An op-ed I published on September 12 has provoked an unfounded attack by the world’s largest full service restaurant chain.

The op-ed calls attention to the struggles of restaurant workers who are paid a subminimum “tipped worker wage” by their employers. Starting in 1966, when the tipped minimum wage was first established, it was pegged to 50 percent of the prevailing minimum wage. In 1996 the linkage was undone, and the tipped minimum wage has remained $2.13 an hour in, except in the 32 states that have adopted higher wage standards.

Red Lobster, owned by Darden Corporation. (Calgary Reviews/Flickr)

Red Lobster, owned by Darden Corporation. (Calgary Reviews/Flickr)

Darden Corporation, which owns Olive Garden, Red Lobster, and several other chains, has been a leader in the National Restaurant Association’s efforts to defeat national legislation that would raise the minimum wage to $10.10 an hour and require that tipped workers be paid at least 70 percent of this amount.

The op-ed, which was distributed through the McClatchy-Tribune syndicated service and appeared in a dozen major newspapers, has drawn considerable attention from those who are tirelessly working to see that the amount they pay their tipped workers does not rise.

Samir Gupte, the Senior Vice President for Culture at Darden, responded with an open letter that was published in the San Francisco Chronicle and elsewhere, saying the op-ed was full of errors and denying that any workers at Darden make $2.13 an hour.

This letter was pure obfuscation. Gupte focused on restaurant servers’ total earnings, including tips. The op-ed focused on what Darden actually pays these servers directly. In a September 25 article in Nation’s Restaurant News, Darden spokesman Rich Jeffers contradicts Gupte’s claim that “No one makes $2.13 an hour,” when he admits that 20 percent of Darden’s hourly workers receive $2.13 an hour from Darden, before tips, affirming the claim which we made in our op-ed.

More than 40 percent of Darden’s restaurants are located in states where the tipped minimum wage is $2.13 an hour.

In another rebuttal, Melissa Autilio Fleischut, CEO and President of the New York State Restaurant Association, called our op-ed a “disservice” to hard-working restaurant workers, noting that New York recently adopted an increase to the state’s minimum wage. Ms.

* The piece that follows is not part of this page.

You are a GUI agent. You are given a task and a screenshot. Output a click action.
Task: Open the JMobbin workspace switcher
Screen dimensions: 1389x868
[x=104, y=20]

Fleischut failed to point out that her organization led the fight to oppose New York’s minimum wage increase.

In a recent editorial “Tips and PovertyThe New York Times concluded: “In effect, a tip for a waitress is a wage subsidy for her employer.” Most restaurant patrons assume their tip augments the wages paid by the restaurant owners, not that they replace the basic wages that restaurant owners can legally avoid paying in many states.

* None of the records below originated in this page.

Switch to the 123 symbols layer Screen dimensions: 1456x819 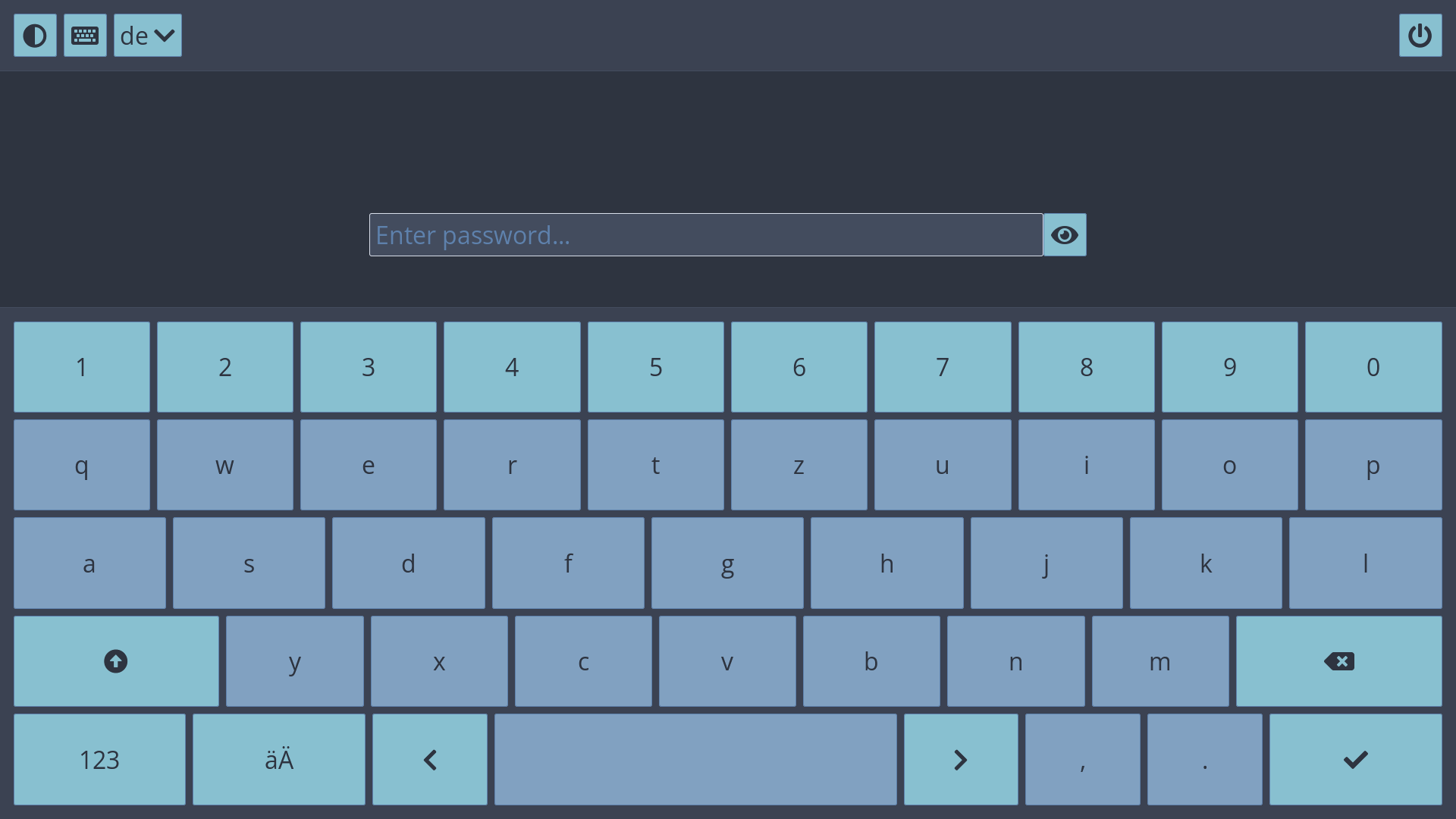(x=99, y=759)
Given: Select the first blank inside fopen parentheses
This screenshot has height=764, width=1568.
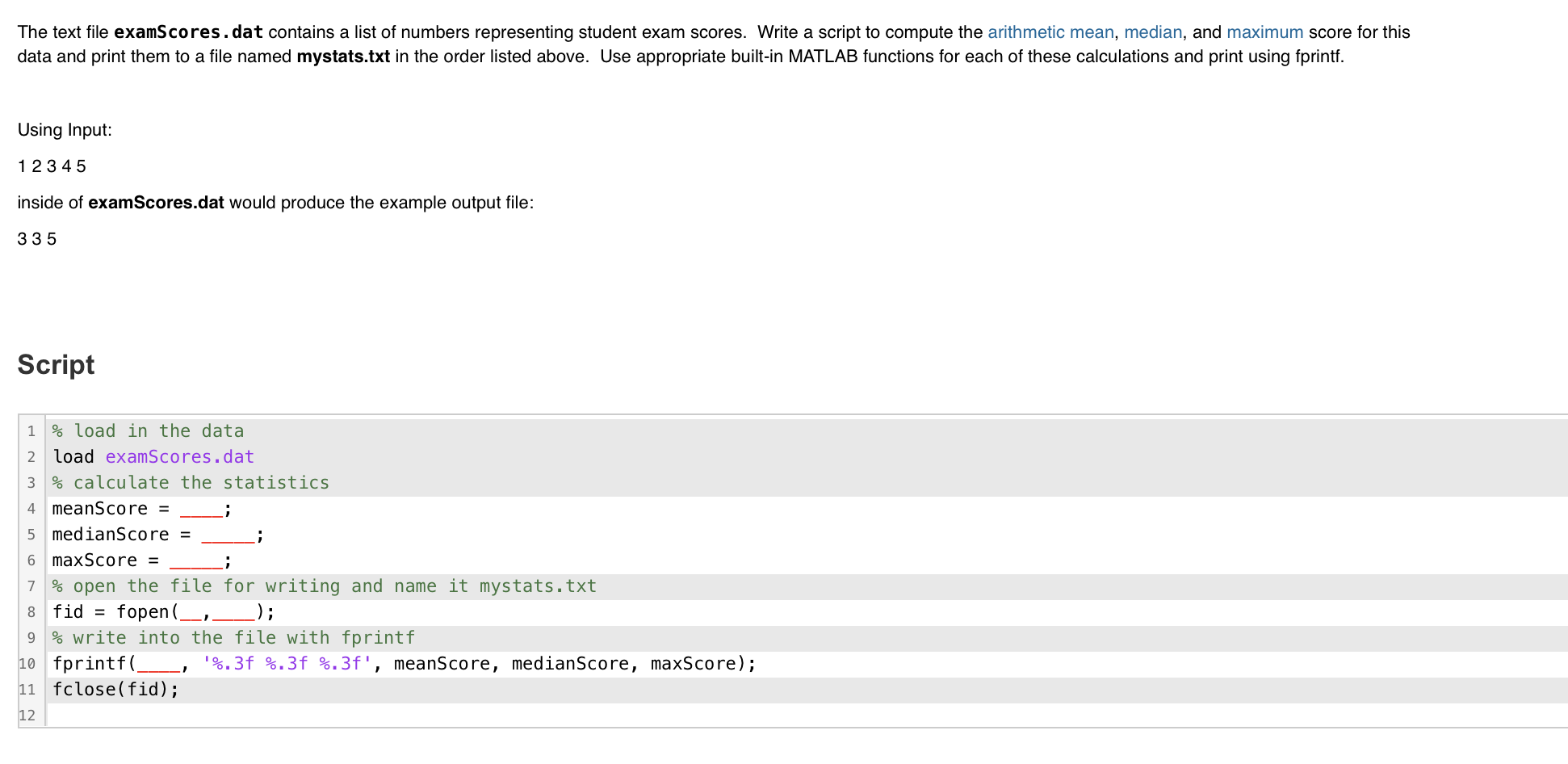Looking at the screenshot, I should click(189, 611).
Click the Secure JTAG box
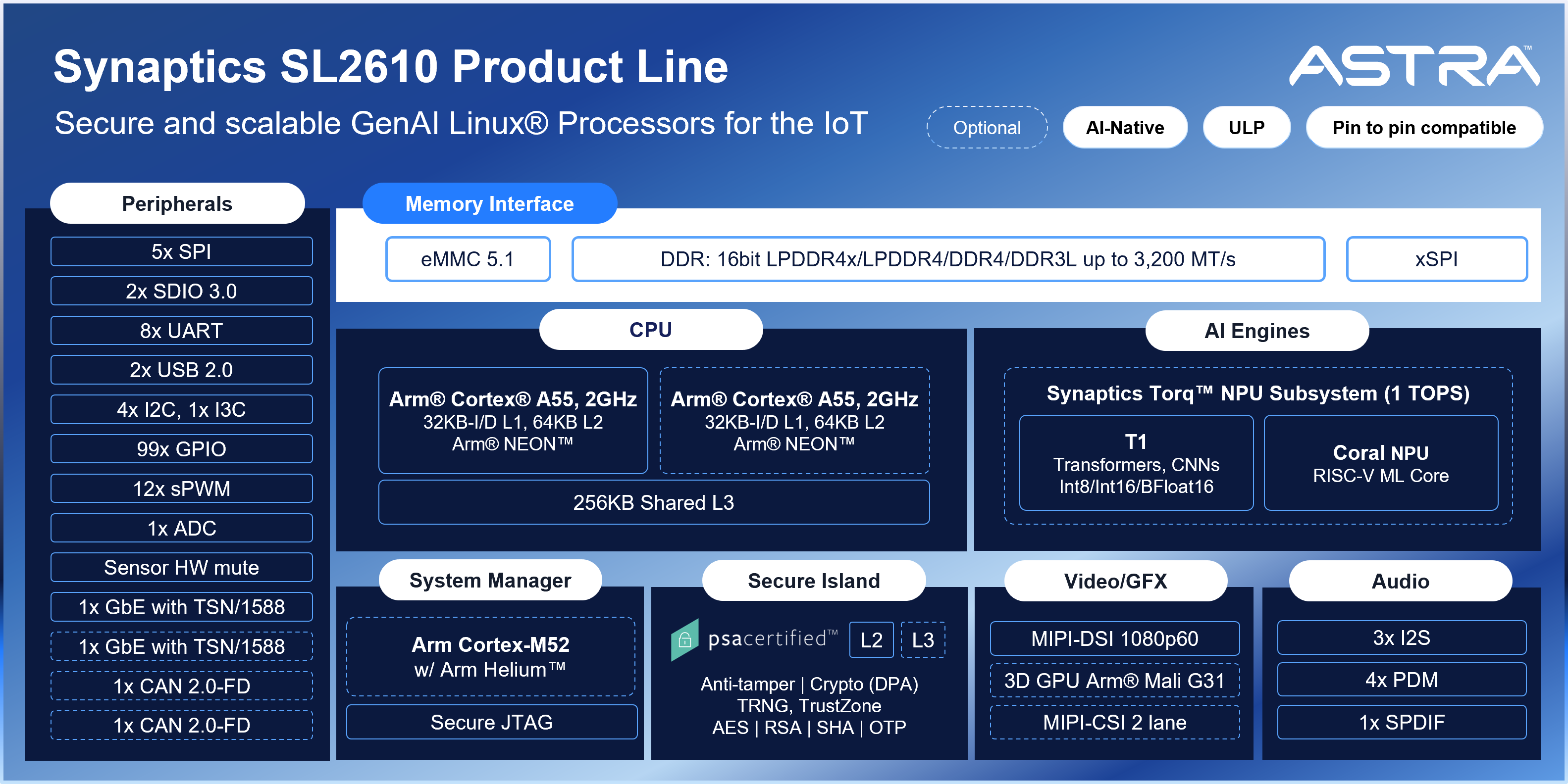 click(491, 722)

Having a tipped minimum wage is not only unfair to workers, it creates an unlevel playing field within the restaurant industry. The law requires McDonald’s and other fast food chains to pay all their workers at least $7.25 an hour, while allowing full service restaurants to pay large segments of their staff two-thirds less, just $2.13 an hour.

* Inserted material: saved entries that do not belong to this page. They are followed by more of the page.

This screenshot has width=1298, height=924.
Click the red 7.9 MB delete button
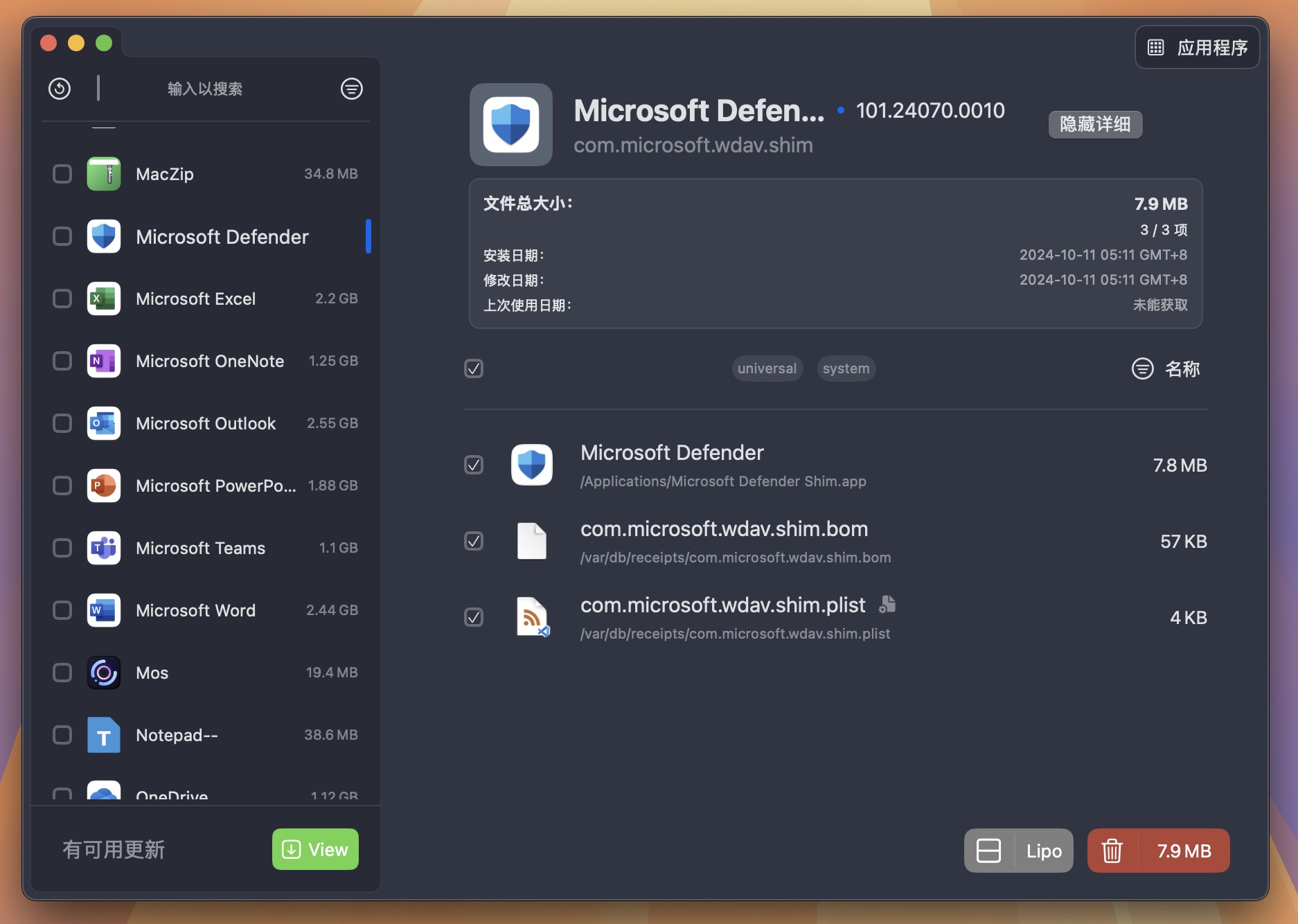(1157, 851)
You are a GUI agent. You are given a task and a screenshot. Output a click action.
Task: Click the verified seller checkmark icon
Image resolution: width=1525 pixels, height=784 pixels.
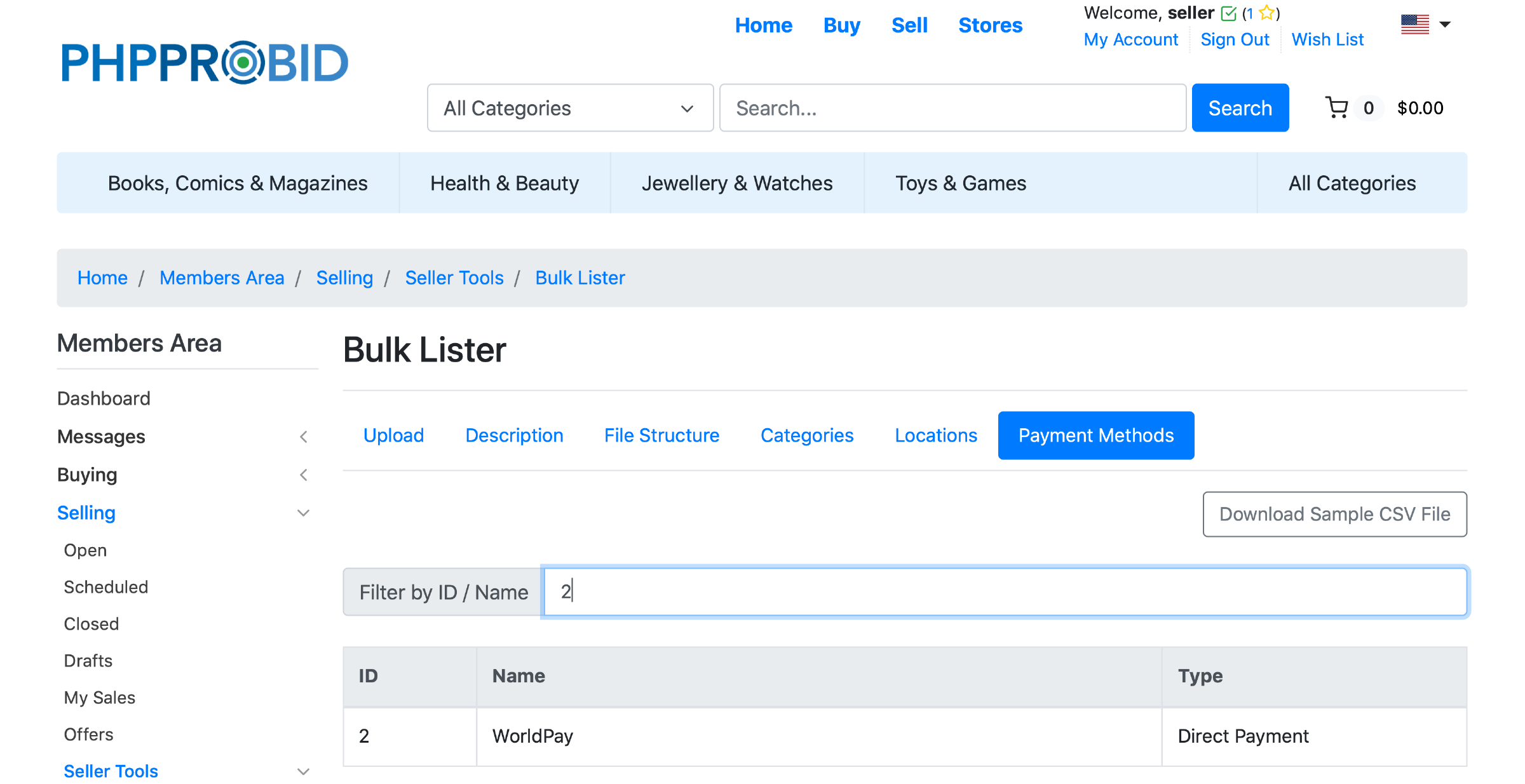click(1229, 13)
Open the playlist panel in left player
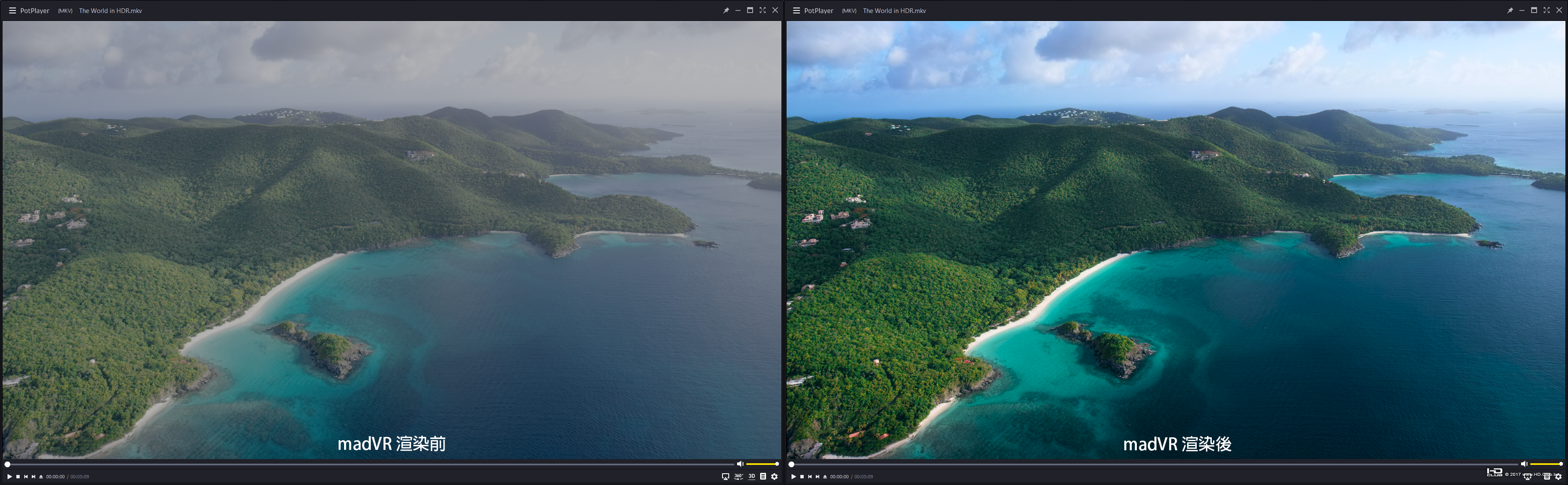This screenshot has width=1568, height=485. (763, 477)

Controversies concerning Darden’s policies toward tipped workers are not new. In 2011, the company announced that it would force servers to share their tips more broadly with other restaurant employees. Now considered tipped employees, Darden cut hourly pay for bartenders and busboys by several dollars an hour in some cases. Some employees have complained that tips have not made up for their cut in basic wages provided by Darden.

Darden’s disinformation campaign will likely backfire, leading more consumers to seek the facts about the tipped minimum wage. Once more people know more about how our nation’s most profitable restaurants are working to keep workers living near the poverty line, it will leave a very bad taste in their mouths.